» Data to use:
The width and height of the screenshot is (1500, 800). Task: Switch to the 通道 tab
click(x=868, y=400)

* * *

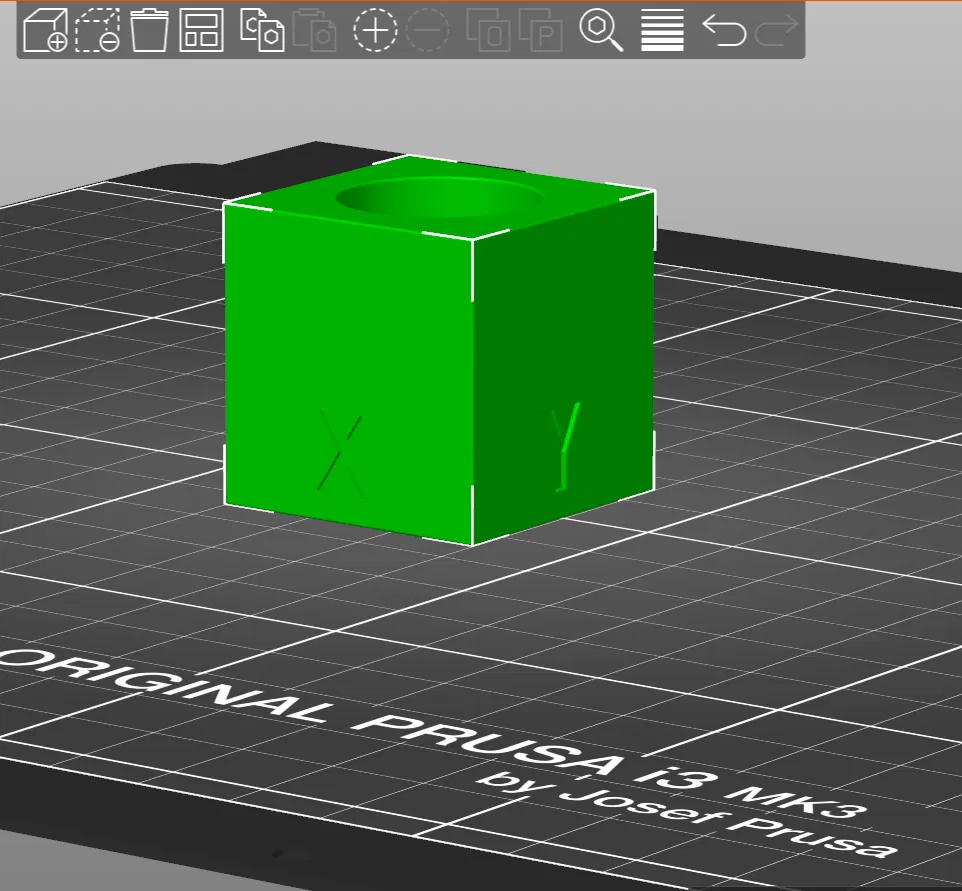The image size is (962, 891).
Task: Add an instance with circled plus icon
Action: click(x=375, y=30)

» Problem description: Edit the entries from the line with "The image size is (962, 891)." to the line with "Action: click(x=375, y=30)" by replacing "circled" with "round", leaving everything else unchanged. Give only those lines, and omit the pictures.

» Solution for this task:
The image size is (962, 891).
Task: Add an instance with round plus icon
Action: click(x=375, y=30)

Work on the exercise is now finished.